Sunday, July 13, 2014

graveyard dredge: a poem

It's hard to think now, how men with their

shovelfuls and boatloads and sideroads mixed

the best color, the good rock, the pay streak, the bedrock.

Get a good look at shafts and rigs and steel hammers slamming

below the camp, beavers damming.

Get a good look at 8 square meters of tailing piles

men febrile and fevered, for miles

filling boxes with tools to reshape iron and wood

boxes of household and

grub, and wide metal tubs 

and the women lugging

ladles and bowls, stokeing wood-burning stoves.

They hauled anything they did not fear to lose, except

fingers and toes, 

 a man's body sliced in half

under pressure and hose.

Dead men, like dozers 

driving steam into frozen muck.

Get a good look at men, black-faced with grease

skin drawn tight against bone

scarred by an iron bucket's icy stones.

The dredge monster is asleep now

all rust and bones.

 So much required to pursue their desire

this great force, gold, like a god.

riches flowed

Women drank mint tea from thin rimmed cups

and men, with their restless hands and drunk injury

pierced the ground and staked fortunes,


with their blood.

*Poem and photos originated at Coal Creek Mine on the Yukon River during a writing workshop with poet, fiction writer and essayist, Gretel Ehrlich.


  1. You turned the dredge into art. Your gift for composition is strong.

  2. Thank you, Ned. It was such a pleasure driving with you and Julie...good time, good conversations...all warmly appreciated.

  3. The dredge monster clearly has been roused from sleep . . . and transformed via the tools of poetry.

  4. Ah! Thank you, Deborah; I like how you put that...the Yukon River transformed me; there was something mystical about it that ignited a creative spark

  5. Monica, I love this so much. The words and the photos, wonderful and inspiring. They truly made my day. So glad you shared!! :)

    1. There's nothing better than inciting a smile...thank you for stopping by, Petra.

  6. This really is marvelous. In its way, it evoked my coal-mining grandfather, and the ways of the mines in south-central Iowa when I was a child.

    It was a hard life, with hard rules. When a father was killed in the mines, it was understood that the eldest son would take his place. Then, should he fall, a brother would begin. My grandfather was injured in a slate fall. But then, in a move that surely caused consternation in the family and conflict in the community, he laid down the law: no son of his, and especially not his eldest, my father, would go into the mine. They would find another way.

    And they did. Thanks for your wonderful art, and for the memories.

    1. My husband is from Iowa and his grandfather worked in the mines as well. Such a hard life; people were worked to death in poor, unsafe conditions until unions and people like your grandfather changed things for the next generation.
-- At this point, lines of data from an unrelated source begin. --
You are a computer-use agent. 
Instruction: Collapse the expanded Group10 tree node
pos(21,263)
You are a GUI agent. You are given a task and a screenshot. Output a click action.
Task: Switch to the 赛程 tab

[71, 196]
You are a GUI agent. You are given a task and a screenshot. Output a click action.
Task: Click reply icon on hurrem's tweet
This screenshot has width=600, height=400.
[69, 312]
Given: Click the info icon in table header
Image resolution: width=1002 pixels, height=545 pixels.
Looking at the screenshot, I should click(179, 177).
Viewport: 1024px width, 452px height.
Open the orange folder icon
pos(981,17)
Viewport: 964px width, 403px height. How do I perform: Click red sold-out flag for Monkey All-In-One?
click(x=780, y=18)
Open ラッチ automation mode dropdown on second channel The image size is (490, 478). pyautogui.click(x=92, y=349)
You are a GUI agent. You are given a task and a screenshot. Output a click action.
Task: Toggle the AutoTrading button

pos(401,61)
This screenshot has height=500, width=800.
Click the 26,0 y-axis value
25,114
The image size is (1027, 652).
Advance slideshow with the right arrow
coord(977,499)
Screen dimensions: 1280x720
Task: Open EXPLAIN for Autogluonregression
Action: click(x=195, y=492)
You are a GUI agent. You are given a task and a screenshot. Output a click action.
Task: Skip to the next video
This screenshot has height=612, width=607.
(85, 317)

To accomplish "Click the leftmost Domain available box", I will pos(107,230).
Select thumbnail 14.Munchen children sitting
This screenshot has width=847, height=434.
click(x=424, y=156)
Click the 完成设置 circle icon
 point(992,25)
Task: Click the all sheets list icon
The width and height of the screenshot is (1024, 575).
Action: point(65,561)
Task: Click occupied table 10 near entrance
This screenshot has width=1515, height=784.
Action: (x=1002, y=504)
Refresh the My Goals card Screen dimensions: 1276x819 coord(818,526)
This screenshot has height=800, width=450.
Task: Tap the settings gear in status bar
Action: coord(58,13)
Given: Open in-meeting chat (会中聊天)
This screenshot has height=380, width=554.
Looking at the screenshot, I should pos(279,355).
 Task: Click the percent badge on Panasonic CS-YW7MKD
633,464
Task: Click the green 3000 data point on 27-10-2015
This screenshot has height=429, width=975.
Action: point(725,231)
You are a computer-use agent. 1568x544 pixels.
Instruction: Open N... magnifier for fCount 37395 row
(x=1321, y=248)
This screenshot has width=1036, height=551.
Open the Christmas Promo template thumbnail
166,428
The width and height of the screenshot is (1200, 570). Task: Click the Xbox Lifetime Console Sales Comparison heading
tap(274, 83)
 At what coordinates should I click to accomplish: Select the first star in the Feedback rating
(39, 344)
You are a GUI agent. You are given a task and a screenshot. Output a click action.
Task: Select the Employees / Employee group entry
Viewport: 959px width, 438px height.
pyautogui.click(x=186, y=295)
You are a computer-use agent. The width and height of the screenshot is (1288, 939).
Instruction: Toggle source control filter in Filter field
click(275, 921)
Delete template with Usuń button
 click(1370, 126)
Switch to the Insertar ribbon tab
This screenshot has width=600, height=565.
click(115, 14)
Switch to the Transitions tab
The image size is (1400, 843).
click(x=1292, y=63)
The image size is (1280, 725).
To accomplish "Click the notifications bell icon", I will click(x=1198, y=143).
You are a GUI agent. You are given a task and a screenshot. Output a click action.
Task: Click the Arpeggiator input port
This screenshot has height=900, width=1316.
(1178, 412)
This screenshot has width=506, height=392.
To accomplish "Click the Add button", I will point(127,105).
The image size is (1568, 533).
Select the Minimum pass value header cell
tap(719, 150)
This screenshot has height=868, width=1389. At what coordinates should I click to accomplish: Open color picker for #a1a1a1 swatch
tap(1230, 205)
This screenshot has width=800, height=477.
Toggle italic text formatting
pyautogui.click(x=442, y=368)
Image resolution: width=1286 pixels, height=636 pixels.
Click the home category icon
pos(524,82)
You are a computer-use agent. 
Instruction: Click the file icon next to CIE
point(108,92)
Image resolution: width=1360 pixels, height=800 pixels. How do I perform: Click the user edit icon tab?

  7. This reminds me of the Copper Mines around here, as well. Hard to imagine--the sorrow and grief and the mint tea, all one.

  8. Yes, Kathy...reminiscent of iron in the U.P. mountains...

  9. Your words are riveting and the pictures evoke strong feelings - the stories that these men must have carried with them to their graves...

  10. Cool poem. The photos really bring it to life.

  11. Beautiful, Monica. Are you familiar with Diane Gilliam's collection KETTLE BOTTOM? It's truly astounding. She received the $50,000 Gift of Freedom Award from AROHO.

    Page Lambert

  12. So good to hear from you, Page. I will definitely look up Diane's work.
    I've been trying to figure out how to present, in book form, my poems and photography work. Find a publisher, or self-pub. So many options these days...confusing!